8. (MP-TO, promotor, 2006 – CESPE/UNB) Assinale a opção correta no que se refere à teoria da pena e aos crimes contra a administração pública.
a) No peculato doloso, é causa de redução da pena, nos limites de um terço até a metade, a reparação do dano até a sentença penal condenatória transitada em julgado.
b) No peculato culposo, a reparação do dano antes do trânsito em julgado da sentença penal condenatória é causa de extinção da punibilidade do agente.
c) No peculato culposo, a reparação do dano após o trânsito em julgado da sentença penal condenatória não interfere na pena imposta ao agente.
d) O benefício do arrependimento posterior não se aplica aos crimes contra a administração pública, em face do caráter indisponível dos bens públicos.

9. (MP-TO, promotor, 2006 – CESPE/UNB) Considerando os crimes contra a administração pública, assinale a opção correta.
a) O crime de concussão é formal, não se exigindo, para a sua consumação, a efetiva obtenção da indevida vantagem pelo agente.
b) No crime de modificação ou alteração não autorizada de sistema de informações, a ocorrência de dano á administração pública é mero exaurimento, configurando-se assim post factum impunível.
c) Configura-se o crime de advocacia administrativa quando o funcionário público patrocina, direta ou indiretamente, interesse privado perante a administração pública, valendo-se de sua função. Em relação à pena aplicada, a legitimidade do interesse patrocinado é indiferente.
d) Todos os crimes contra a administração pública admitem a tentativa e a modalidade culposa.

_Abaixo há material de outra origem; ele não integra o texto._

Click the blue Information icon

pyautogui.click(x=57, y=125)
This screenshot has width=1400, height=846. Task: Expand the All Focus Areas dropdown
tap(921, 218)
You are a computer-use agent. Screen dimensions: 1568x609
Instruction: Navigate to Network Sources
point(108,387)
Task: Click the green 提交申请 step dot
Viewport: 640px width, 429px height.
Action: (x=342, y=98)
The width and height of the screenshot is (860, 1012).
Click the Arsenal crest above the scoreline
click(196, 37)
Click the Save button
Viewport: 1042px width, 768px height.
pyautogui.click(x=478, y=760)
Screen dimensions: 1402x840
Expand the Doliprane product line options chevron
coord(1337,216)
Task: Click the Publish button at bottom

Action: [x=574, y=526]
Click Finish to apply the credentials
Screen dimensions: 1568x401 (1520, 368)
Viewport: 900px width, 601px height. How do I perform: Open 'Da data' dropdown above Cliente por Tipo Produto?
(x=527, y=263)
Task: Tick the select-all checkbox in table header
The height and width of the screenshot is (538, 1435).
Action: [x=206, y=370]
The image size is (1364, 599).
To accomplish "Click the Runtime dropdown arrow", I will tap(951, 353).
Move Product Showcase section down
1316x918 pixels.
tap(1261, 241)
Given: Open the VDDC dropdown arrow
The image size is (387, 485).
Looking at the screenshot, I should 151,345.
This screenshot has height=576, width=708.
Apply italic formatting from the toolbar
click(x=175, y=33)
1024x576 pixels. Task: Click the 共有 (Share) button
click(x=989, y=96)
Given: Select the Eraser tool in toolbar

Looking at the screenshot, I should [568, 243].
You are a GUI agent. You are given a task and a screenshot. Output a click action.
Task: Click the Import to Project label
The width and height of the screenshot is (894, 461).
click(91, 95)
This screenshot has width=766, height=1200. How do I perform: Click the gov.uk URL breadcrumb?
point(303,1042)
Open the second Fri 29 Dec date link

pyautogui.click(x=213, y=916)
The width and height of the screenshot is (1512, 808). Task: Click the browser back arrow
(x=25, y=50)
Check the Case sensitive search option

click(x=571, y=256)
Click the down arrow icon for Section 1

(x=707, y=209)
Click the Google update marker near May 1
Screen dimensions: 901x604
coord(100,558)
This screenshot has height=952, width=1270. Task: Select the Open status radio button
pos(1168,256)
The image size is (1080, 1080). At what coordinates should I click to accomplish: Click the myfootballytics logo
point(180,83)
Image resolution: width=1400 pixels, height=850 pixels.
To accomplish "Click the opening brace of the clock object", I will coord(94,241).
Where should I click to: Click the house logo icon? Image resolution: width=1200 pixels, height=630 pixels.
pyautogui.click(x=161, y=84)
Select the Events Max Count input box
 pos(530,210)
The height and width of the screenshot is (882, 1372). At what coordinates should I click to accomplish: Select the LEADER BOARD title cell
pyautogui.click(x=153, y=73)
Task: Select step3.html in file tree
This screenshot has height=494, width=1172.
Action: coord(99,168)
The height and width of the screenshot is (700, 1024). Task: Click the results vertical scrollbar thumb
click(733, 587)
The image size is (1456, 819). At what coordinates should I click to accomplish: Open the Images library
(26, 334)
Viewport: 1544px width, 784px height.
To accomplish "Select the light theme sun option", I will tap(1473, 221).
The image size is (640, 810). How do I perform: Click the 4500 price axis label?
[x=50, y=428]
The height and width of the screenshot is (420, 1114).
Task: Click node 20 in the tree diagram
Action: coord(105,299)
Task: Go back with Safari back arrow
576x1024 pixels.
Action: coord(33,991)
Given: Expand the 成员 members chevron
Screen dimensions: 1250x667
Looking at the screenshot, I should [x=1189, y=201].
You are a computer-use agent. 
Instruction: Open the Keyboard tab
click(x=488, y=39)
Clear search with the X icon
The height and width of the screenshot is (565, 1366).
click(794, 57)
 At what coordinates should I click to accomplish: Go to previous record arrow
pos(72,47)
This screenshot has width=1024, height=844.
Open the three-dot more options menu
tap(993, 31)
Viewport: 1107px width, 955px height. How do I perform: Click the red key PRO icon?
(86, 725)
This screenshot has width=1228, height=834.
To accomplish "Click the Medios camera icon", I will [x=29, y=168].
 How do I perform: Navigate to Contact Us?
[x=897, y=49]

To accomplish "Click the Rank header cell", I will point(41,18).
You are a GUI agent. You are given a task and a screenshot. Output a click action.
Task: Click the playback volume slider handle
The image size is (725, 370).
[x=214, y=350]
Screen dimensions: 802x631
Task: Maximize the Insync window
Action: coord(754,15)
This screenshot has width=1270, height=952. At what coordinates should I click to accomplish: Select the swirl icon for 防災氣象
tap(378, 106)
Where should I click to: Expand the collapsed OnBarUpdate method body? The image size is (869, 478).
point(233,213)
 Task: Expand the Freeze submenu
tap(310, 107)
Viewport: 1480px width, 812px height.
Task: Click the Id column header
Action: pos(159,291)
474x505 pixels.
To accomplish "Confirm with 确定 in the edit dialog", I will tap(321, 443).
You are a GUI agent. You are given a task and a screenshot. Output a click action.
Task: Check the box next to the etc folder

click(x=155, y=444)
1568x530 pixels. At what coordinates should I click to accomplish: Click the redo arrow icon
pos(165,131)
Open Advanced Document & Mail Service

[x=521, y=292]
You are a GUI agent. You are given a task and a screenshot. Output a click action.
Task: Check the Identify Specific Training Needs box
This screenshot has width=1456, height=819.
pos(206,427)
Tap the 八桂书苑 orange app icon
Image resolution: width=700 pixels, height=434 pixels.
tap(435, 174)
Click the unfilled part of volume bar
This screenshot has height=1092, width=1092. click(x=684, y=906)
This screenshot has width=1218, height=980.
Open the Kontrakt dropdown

10. (MP-AM, promotor, 2001 – CESPE/UNB) Acerca dos crimes praticados por funcionário público contra a administração em geral, assinale a opção correta.
a) No caso de concurso de pessoas, o particular não responderá pelo crime de peculato, mesmo conhecendo a condição de funcionário público do agente.
b) No crime de peculato doloso, a reparação do dano antes do trânsito em julgado da sentença é causa de extinção da punibilidade.
c) Para a configuração do crime de prevaricação, é imprescindível que o funcionário público esteja no exercício da função relacionada ao ato praticado, omitido ou retardado.
d) O crime de concussão é material, consumando-se com o efetivo recebimento da vantagem indevida.
e) É dispensável, para a caracterização do crime de corrupção passiva, que a prática do ato tenha relação com a função do sujeito ativo – ratione oficii.

11. (TRF1, juiz, 2006) Um particular, em co-autoria com servidor do INSS (valendo-se dessa condição), promoveu, fraudulentamente, habilitação de trinta pessoas a benefício previdenciário, efetivamente recebido durante alguns meses:
a) se conhecida por todos a participação e a condição do servidor público, houve, em tese, crime de peculato tanto pelos agentes que promoveram a fraude quanto pelos beneficiários;
b) houve, em tese, crime de estelionato por todos os agentes, pelo critério da especialidade, uma vez que o meio fraudulento é elemento específico desse crime, não estando presente no peculato;
c) houve, em tese, crime de peculato tanto pelos agentes que promoveram a fraude quanto pelos beneficiários, independentemente do conhecimento que estes tivessem da participação e da qualidade do servidor público, uma vez que sabiam tratar-se da apropriação indevida de dinheiro público;
d) houve, em tese, crime de estelionato pelo particular que promoveu a fraude e pelos beneficiários, sendo de peculato apenas o crime praticado pelo servidor público, pois, sendo pessoal e não elemento objetivo do crime de peculato, não se comunica aos demais a condição de servidor público.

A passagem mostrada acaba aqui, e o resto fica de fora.